A “solo” is an extended period of solitary time, sometimes
lasting for multiple days, in which each participant remains in one
location and cares solely for his or her own basic needs.
During this period, participants are encouraged to reflect on both
their physical and emotional lives. The
adolescents interviewed by Russell & Phillips-Miller (2002) reported
that solos were an important and beneficial part of their therapeutic
experience. One of the
participants said, “On the solo, I had, you know, me and 20 square feet
or whatever and that was all I had was my problems, so I faced them, dealt
with them” (p.427). The Wilderness
Itself. The
reasons for the success of wilderness therapy noted above are consistent
with accepted psychological theory, but there is more to wilderness
therapy than psychological and social forces.
It is hard to explain why people feel an uncanny sense of ease in
sharing stories, problems, or mysteries around a campfire.

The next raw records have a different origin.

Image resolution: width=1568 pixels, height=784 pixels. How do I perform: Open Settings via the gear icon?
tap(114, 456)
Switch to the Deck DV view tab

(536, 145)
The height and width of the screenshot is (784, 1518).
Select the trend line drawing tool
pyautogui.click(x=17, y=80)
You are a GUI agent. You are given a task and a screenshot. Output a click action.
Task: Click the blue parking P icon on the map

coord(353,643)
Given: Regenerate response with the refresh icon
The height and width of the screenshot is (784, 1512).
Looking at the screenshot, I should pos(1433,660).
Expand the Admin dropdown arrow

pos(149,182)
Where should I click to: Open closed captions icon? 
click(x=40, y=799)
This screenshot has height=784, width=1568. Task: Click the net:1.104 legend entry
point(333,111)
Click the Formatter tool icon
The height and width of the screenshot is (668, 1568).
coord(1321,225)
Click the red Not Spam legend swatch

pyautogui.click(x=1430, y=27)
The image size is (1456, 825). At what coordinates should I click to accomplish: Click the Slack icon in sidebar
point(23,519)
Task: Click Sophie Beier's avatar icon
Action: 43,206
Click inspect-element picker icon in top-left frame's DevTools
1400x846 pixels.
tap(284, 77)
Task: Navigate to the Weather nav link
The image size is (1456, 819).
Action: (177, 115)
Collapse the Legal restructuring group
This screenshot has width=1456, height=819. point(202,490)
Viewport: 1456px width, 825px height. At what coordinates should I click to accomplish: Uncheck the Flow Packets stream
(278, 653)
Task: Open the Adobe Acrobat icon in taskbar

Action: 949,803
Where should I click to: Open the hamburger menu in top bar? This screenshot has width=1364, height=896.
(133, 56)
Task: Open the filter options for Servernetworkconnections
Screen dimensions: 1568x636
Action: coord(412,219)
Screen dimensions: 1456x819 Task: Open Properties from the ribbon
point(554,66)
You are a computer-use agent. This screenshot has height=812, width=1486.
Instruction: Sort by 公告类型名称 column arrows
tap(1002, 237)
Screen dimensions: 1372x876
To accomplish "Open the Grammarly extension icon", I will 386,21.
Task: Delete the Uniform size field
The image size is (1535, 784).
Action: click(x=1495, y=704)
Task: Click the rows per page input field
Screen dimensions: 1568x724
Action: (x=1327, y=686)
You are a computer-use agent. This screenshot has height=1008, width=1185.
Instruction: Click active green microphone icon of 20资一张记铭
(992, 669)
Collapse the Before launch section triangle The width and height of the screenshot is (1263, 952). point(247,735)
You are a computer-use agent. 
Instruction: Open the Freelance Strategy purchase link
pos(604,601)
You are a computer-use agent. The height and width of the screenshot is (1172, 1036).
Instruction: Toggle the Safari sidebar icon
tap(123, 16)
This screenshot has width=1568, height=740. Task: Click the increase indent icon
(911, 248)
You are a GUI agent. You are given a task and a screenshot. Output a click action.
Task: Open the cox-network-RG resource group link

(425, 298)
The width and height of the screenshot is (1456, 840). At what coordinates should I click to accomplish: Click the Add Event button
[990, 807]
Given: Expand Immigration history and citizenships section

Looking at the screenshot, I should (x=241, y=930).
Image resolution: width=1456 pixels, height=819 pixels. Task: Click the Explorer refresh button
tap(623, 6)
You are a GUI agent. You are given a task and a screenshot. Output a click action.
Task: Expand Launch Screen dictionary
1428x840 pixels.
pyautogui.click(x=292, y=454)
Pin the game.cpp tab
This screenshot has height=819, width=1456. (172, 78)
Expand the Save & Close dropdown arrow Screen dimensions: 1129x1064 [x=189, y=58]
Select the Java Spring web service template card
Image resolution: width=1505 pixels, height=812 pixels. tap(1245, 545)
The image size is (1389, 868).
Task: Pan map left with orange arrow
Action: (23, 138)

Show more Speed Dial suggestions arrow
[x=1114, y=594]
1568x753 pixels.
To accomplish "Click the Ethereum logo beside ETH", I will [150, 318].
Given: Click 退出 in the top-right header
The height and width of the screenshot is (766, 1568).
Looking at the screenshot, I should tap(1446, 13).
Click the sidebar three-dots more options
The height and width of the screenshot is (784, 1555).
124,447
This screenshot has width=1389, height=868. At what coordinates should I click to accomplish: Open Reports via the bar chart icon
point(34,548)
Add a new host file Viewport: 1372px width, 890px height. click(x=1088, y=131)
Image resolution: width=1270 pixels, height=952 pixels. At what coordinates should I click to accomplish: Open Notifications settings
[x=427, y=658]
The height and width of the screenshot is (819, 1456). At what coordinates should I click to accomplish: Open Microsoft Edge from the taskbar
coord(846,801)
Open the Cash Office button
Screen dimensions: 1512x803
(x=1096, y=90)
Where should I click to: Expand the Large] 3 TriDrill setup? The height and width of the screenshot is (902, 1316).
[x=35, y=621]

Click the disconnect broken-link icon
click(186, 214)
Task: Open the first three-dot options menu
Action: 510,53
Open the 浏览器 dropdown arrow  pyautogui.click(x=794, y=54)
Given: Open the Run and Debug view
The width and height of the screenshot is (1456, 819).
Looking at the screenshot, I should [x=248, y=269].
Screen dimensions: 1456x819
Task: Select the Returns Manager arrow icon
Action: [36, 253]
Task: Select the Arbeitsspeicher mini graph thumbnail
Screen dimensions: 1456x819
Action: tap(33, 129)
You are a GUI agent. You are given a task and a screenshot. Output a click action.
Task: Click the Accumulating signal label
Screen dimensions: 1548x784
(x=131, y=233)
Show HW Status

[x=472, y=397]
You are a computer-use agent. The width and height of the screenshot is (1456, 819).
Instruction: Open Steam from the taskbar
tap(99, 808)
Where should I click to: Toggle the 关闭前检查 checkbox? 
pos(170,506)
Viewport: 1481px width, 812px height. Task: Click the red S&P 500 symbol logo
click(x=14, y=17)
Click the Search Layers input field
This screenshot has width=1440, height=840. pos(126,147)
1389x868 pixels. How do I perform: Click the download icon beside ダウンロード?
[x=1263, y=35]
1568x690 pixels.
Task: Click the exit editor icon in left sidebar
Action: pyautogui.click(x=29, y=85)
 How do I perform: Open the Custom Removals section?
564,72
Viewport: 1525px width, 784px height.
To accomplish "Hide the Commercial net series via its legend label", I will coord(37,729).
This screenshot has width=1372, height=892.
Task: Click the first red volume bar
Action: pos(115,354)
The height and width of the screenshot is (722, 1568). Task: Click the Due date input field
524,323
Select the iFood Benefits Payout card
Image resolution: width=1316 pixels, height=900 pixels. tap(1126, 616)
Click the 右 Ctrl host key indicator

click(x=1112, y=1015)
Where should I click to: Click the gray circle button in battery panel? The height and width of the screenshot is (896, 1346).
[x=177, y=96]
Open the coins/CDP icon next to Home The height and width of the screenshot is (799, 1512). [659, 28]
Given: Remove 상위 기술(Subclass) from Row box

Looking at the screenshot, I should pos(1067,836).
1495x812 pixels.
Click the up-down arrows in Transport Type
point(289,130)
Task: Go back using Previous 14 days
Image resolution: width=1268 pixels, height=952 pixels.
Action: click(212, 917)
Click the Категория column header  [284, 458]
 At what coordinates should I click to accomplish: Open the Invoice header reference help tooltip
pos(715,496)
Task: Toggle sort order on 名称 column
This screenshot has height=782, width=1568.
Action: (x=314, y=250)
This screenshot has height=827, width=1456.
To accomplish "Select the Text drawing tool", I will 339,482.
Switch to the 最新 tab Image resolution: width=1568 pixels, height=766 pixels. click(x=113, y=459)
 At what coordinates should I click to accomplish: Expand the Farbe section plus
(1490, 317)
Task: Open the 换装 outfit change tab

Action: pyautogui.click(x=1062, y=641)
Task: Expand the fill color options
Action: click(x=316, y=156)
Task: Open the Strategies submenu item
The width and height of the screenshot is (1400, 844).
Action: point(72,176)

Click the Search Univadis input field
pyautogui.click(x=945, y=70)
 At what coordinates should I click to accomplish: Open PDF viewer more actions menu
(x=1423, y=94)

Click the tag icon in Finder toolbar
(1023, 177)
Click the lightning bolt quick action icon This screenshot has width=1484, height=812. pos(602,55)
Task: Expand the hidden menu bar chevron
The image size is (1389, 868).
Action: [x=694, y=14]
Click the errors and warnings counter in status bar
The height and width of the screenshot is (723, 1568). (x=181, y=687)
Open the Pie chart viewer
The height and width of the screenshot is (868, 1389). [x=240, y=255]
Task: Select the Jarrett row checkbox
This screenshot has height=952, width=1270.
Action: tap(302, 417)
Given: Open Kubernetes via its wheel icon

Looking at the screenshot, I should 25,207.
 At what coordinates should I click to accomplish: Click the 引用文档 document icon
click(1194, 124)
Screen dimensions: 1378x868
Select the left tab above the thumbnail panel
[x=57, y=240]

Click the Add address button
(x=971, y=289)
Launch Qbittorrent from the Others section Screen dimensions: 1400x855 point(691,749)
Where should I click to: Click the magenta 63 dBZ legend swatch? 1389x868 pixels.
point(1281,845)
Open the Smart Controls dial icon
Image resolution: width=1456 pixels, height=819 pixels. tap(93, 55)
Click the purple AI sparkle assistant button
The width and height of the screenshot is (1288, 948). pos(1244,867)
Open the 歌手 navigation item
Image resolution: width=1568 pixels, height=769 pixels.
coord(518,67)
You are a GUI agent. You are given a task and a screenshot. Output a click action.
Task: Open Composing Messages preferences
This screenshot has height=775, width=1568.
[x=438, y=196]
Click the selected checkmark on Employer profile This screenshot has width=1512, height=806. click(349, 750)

Or why, “On one particularly rainy morning… a desert phlox, the
sound of a morning dove, would bring a kid to tears.
Why a stray comment made on the side of a mountain can change a
life” (Ferguson, 1999, p. 91). As
Williams (2000) notes, just being outside has a powerful therapeutic
effect, possibly because adolescents are not constantly reminded that they
are in therapy. Nature has humbling and insightful forces that can be used
as an effective therapeutic tool. Conclusion Wilderness
therapy programs have important societal implications and could
potentially help thousands of troubled teens that have been in and out of
traditional therapy, therapeutic boarding schools, and jail.
In fact, the number of adolescents who could benefit from
wilderness therapy is staggering. It
is estimated that one out of every five young persons has a mental health
problem, two-thirds of whom are not receiving effective treatment, and as
many as one out of every 33 adolescents is suffering from clinical
depression (Conner, 2000). Furthermore,
juvenile detention centers in the United States are filled with
adolescents who have been unsuccessfully treated in conventional treatment
programs, wasting valuable taxpayer dollars.
Wilderness therapy may provide a more effective treatment for
adolescents. Even
though participants and staff members of wilderness therapeutic programs
could list many reasons why wilderness therapy is effective, anecdotes do
not suffice. Further studies
need to be done on wilderness therapy, including a more rigorous
investigation of specific program components (including those discussed
above) that make wilderness therapy successful.
Results of such studies could facilitate the development of
improvements on current wilderness therapy programs, as well as provide a
solid basis for integrating successful features of wilderness therapy into
more traditional clinical treatment programs.